With Knesset in wartime recess, attendance becomes a political weapon

Despite mutual recriminations over attendance, MK Evgeny Sova says ‘in practice there isn’t that much of a recess,’ noting daily committee meetings over legislative break

Sam Sokol is the Times of Israel's political correspondent. He was previously a reporter for the Jerusalem Post, Jewish Telegraphic Agency and Haaretz. He is the author of "Putin’s Hybrid War and the Jews"

The empty plenum hall of the Knesset in 2011 (photo credit: Miriam Alster/Flash90)
The empty plenum hall of the Knesset in 2011 (photo credit: Miriam Alster/Flash90)

Amid mass protests and fierce political opposition, the Knesset went on recess on Sunday, ostensibly giving lawmakers six weeks of time off in the middle of both a two-front shooting war and a burgeoning coalition crisis.

But while the legislature is technically no longer in session, many committees are still holding hearings. Now the identity of those present or absent from the building has become a tool for point-scoring between members of the coalition and opposition.

Speaking at the end of the winter session last Thursday, several lawmakers critical of the decision to halt legislative activity amid the war told The Times of Israel that they intended to remain present over the break.

“We’re not going on vacation,” declared MK Pnina Tamano-Shata, chair of the Committee on the Status of Women and Gender Equality. “I already have hearings next week.”

While Yisrael Beytenu MK Evgeny Sova said it was unfortunate that the parliament’s House Committee voted to approve the break, “in practice, there isn’t that much of a recess because next week we have at least three days or parliamentary work in the Knesset.”

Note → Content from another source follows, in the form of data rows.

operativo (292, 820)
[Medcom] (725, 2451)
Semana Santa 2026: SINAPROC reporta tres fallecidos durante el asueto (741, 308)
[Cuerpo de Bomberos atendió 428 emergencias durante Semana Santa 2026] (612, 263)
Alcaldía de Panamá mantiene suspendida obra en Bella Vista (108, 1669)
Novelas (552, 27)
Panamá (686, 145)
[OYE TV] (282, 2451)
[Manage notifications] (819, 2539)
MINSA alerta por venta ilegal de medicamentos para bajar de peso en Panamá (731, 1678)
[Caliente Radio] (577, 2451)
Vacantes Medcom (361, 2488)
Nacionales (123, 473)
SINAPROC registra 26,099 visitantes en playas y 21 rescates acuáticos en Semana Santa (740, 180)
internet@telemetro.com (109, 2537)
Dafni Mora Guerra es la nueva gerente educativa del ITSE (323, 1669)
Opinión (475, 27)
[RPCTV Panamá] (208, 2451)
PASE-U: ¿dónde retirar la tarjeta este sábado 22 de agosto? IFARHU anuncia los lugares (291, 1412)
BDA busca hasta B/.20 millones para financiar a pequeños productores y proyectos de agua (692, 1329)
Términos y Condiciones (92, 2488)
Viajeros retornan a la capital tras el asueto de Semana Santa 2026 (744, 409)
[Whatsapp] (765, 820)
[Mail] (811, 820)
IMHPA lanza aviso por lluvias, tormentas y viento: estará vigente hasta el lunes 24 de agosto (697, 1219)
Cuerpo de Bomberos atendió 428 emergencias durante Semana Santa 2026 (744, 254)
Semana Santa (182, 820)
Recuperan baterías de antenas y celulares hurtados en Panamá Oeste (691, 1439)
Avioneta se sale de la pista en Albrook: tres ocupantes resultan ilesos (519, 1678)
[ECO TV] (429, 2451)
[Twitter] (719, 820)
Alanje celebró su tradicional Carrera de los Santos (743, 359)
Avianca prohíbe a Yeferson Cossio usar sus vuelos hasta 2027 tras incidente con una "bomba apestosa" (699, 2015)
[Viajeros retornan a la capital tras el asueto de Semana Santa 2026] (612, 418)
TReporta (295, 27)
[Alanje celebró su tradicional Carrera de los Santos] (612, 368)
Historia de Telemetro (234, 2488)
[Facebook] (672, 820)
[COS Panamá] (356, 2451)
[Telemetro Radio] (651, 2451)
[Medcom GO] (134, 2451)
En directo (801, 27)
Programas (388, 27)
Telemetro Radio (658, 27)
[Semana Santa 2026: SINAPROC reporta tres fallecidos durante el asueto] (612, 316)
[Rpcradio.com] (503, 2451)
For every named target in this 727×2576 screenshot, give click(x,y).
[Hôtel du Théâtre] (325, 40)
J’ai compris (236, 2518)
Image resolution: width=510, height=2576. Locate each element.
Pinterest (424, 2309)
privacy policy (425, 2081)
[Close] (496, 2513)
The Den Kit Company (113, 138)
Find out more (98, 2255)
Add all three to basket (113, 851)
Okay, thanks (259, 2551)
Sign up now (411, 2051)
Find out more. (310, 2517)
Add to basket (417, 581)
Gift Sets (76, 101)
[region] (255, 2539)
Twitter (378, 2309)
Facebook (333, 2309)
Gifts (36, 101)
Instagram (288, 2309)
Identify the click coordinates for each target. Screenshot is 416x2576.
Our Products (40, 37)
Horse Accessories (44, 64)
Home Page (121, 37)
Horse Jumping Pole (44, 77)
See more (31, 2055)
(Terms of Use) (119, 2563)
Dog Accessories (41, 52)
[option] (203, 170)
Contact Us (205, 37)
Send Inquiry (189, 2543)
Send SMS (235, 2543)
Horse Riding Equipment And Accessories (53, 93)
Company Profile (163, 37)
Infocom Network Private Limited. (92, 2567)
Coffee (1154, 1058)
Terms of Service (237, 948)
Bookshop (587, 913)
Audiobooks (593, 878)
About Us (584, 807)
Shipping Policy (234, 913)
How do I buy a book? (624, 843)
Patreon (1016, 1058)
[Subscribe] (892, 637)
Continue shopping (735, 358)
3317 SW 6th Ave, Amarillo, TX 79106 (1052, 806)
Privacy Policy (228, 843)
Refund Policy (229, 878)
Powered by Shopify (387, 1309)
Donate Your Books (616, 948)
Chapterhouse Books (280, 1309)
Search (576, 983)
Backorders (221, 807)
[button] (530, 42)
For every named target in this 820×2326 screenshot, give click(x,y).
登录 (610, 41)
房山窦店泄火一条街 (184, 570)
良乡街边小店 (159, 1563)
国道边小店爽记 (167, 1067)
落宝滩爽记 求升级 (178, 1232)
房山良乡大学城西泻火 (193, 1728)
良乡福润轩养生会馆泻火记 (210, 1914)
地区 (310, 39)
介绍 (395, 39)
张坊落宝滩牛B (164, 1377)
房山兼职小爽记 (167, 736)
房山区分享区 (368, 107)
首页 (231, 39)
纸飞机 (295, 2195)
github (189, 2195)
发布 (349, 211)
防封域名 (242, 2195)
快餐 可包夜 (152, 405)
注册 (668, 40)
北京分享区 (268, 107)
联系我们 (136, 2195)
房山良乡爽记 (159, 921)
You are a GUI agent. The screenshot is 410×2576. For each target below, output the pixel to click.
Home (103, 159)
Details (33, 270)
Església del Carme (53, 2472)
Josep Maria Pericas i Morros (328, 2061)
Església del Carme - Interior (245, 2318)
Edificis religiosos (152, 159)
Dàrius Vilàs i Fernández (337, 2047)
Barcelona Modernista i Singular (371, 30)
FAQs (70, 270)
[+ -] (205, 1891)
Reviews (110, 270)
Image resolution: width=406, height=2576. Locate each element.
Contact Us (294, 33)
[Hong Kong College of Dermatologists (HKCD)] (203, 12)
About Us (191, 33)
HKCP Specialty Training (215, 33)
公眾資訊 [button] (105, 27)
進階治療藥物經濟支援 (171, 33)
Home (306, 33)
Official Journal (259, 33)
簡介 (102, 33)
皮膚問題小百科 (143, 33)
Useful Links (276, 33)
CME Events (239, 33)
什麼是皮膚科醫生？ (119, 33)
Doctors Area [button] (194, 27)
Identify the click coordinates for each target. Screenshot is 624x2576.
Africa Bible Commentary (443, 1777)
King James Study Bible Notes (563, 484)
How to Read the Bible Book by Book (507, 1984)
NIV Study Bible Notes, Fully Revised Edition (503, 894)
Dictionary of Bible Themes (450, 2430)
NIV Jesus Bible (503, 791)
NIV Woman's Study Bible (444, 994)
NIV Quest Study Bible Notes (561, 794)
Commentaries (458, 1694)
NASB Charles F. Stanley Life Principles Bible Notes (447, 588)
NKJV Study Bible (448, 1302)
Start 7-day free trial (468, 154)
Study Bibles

The main issue with the recess is that there are no plenum deliberations or votes, and thus no passing of legislation, but otherwise “I’m coming in as normal and continuing to work,” Sova pledged.

Plenum discussions and voting can still be held during the recess on urgent matters in specially called sessions.

Yisrael Beytenu member Evgeny Sova at a party event in the southern coastal city of Ashkelon on February 19, 2019. (Hadas Parush/Flash90)

Arguing that it was “neither reasonable nor logical” for lawmakers to take time off while 134 Israelis are held hostage in Gaza and Hezbollah rockets fall on the north, hawkish opposition politician Avigdor Liberman’s Yisrael Beytenu party lobbied hard to allow the lawmakers to continue their normal legislative and oversight activities during the recess, which runs from April 7 to May 19.

Many members of the public agreed, with tens of thousands gathering in front of the Knesset last week to demand that as long as Israel’s hostages and soldiers do not receive a recess, neither should lawmakers.

Asked how it plans on operating during the recess, a Yisrael Beytenu spokesman stated that his party had not given up on holding plenum sessions, stating that it was currently gathering MKs’ signatures in order to force “an urgent discussion in the Knesset plenum on the issue of Israel’s security policy in the face of Iranian threats.”

Such rhetoric has drawn scorn from some members of the coalition, with MK Simcha Rothman, head of the Constitution, Law and Justice Committee, dismissing talk of working through the break as disingenuous.

“There are those who put up signs that they don’t have a break, and there are those who really don’t have a break,” Rothman tweeted, arguing that members of his hard-right Religious Zionism party were among the “most active” in the Knesset.

Rothman was referencing a series of tweets by Yesh Atid MKs in which they posted photos of signs on their office doors declaring that they would work through the break.

“During a war, when fighters have no rest, we will also be here,” wrote MK Ron Katz in a tweet typical of the party’s messaging.

Also critical of Yesh Atid’s stance was Likud MK Keti Shitrit — one of the lowest-ranking MKs in terms of attendance — who shot a video of herself knocking on Yesh Atid lawmakers’ doors, presumably to show that they were not present.

According to the resolution passed by the Knesset House Committee last month, Knesset committees will be allowed to meet four times each during the recess, while the Foreign Affairs and Defense Committee will have no limitations placed on its activities.

Over the past four days, lawmakers have attended multiple hearings held by several different committees, including a preliminary discussion to prepare for the first reading of a bill to ban the UN agency UNRWA from operating on Israeli territory.

Yesh Atid, whose chairman Yair Lapid left on a trip to Washington over the weekend, bragged about its MKs’ attendance in an English-language Twitter thread on Thursday.

“Knesset Recess? Maybe for the coalition. But not for Yesh Atid,” it stated, noting that several of its lawmakers had attended sessions of the Knesset Committee on the Status of Women and the Foreign Affairs and Defense Committee as well as engaging in other work-related activities.

However, regardless of political orientation, Knesset attendance has plummeted since the beginning of the recess, with only 21 lawmakers physically present in the building on Wednesday afternoon — seven of them from the opposition and 14 from the coalition — giving each side ammunition to attack the other.